The UAW sent a representative, Robert Stacey, who began to organize other local plants in earnest of a successful membership drive, He eventually signed up members of Canada Car and foundry, Robbins and Myers and as many as twenty-five others.
The second UAW local in Brantford, 458, developed from the Markets St. plant of Massey-Harris Co. and the Mohawk St. plant of Cockshutt Farm Equipment. The UAW represented a dynamic departure in labour tradition for the two plants whose "union" were financed by the company and whose functions were primarily as listening posts and petty complaint boxes. Local 458 launched a major membership drive within the two plants on the heels of the expulsion of the "company union" in 1943. Massey-Harris was the first of the two plants to sign up. In fact, Cockshutt workers voted to reject the UAW in a meeting held on May 20, 1943, preferring to adhere to the company union until it was banned later on in the year through provincial legislation.

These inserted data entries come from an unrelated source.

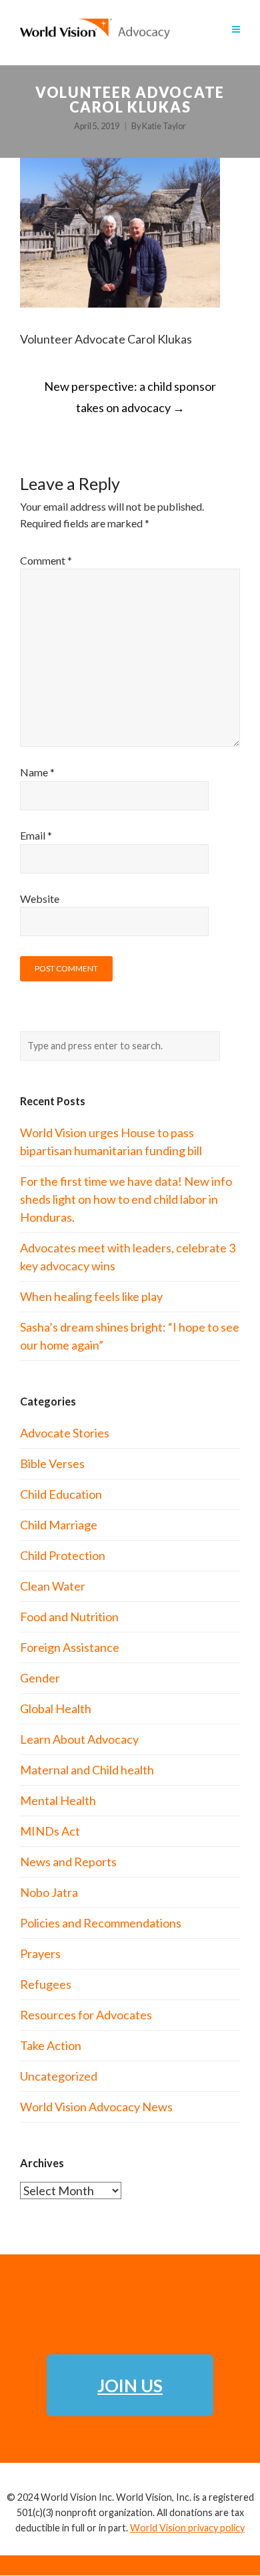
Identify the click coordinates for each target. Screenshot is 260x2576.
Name (37, 772)
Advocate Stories (64, 1432)
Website (39, 898)
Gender (40, 1678)
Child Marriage (58, 1524)
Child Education (61, 1494)
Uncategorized (58, 2076)
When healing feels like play (91, 1296)
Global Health (55, 1708)
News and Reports (68, 1861)
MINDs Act (50, 1831)
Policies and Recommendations (100, 1923)
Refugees (45, 1984)
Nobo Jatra (49, 1892)
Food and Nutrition (69, 1616)
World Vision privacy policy (187, 2527)
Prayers (40, 1953)
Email (36, 835)
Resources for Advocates (86, 2014)
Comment (46, 560)
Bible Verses (52, 1463)
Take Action (50, 2045)
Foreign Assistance (69, 1647)
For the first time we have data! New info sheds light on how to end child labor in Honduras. (126, 1199)
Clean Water (52, 1586)
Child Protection (62, 1555)
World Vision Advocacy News (96, 2106)
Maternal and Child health (87, 1769)
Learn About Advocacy (79, 1739)
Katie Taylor (164, 126)
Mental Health (58, 1800)
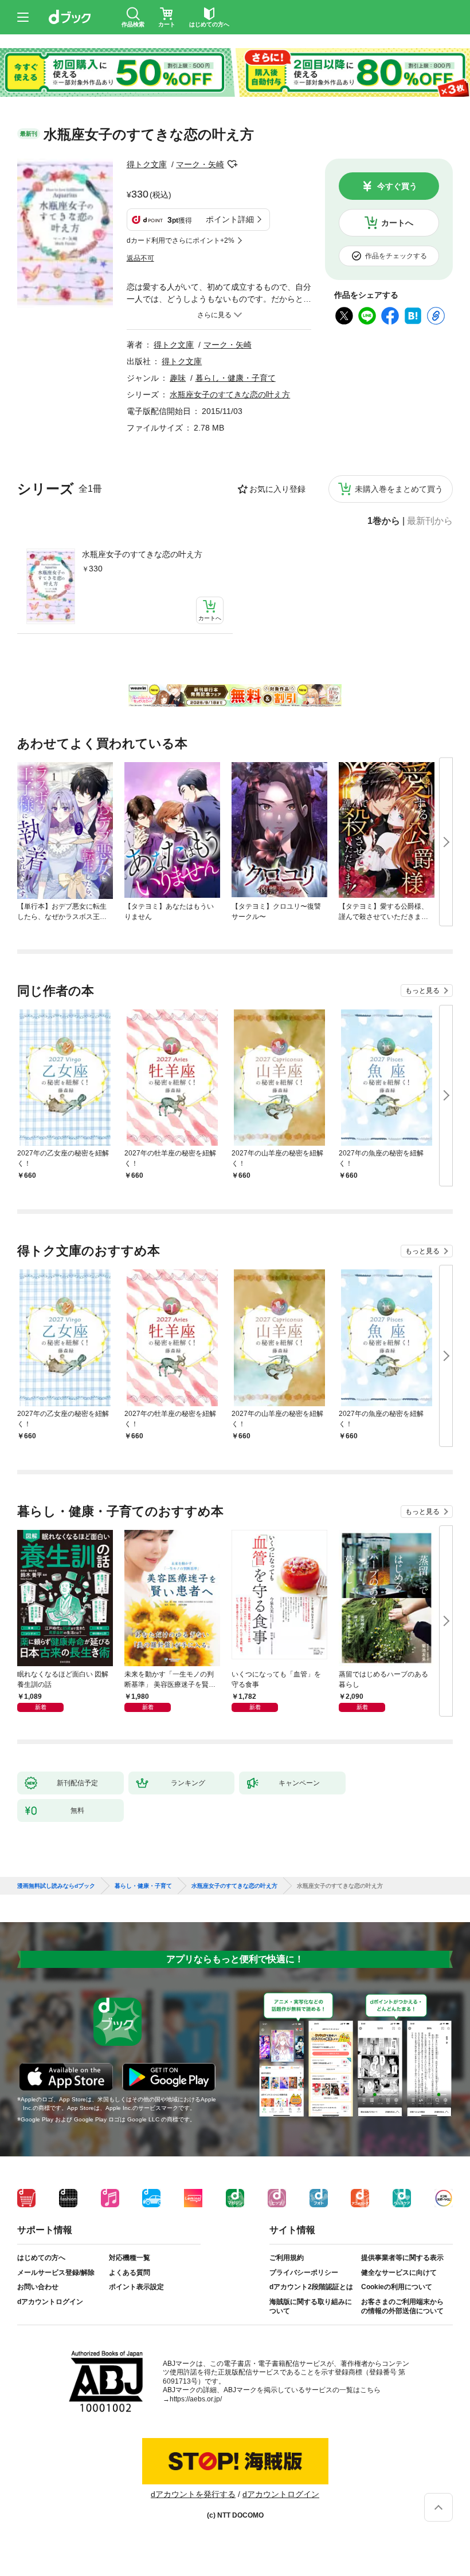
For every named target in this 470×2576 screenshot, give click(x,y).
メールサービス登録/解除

On August 10, Local 458 was officially chartered by the uaw. The Coach and Body was among the first plants to implement the recommendations of the Rand report which provided that all members of the bargaining unit, union and non-union must have dues deducted from their pay cheques, and the amount turned over to the union. Within ten years, both locals had achieved prominent status within the community, despite the negative catcalls of the press and the reluctance of the local industrial establishment to welcome them with open arms. The UAW was able to make significant gains and won contract benefits that made their plants the envy of the other Brantford factories.
Trailmobile, a member of 397, had a cost of living clause introduced into their contract in the 1950's. Members of Local 458 at Massey and Cockshutt's had a company guarantee to pay supplemental unemployment benefits to laid off workers. The unions also introduced health benefits and insurance policies into their negotiations during the fifties. In the sixties the emphasis was on the inclusion of drug plans and seniority clauses.
The significance of the solidification of the modern industrial trade union in Brantford, as in all of North America, lies in its measurable alteration on the status of the union as equal to the giant corporation. The working man and woman found their most powerful ally in the development of industrial unionism.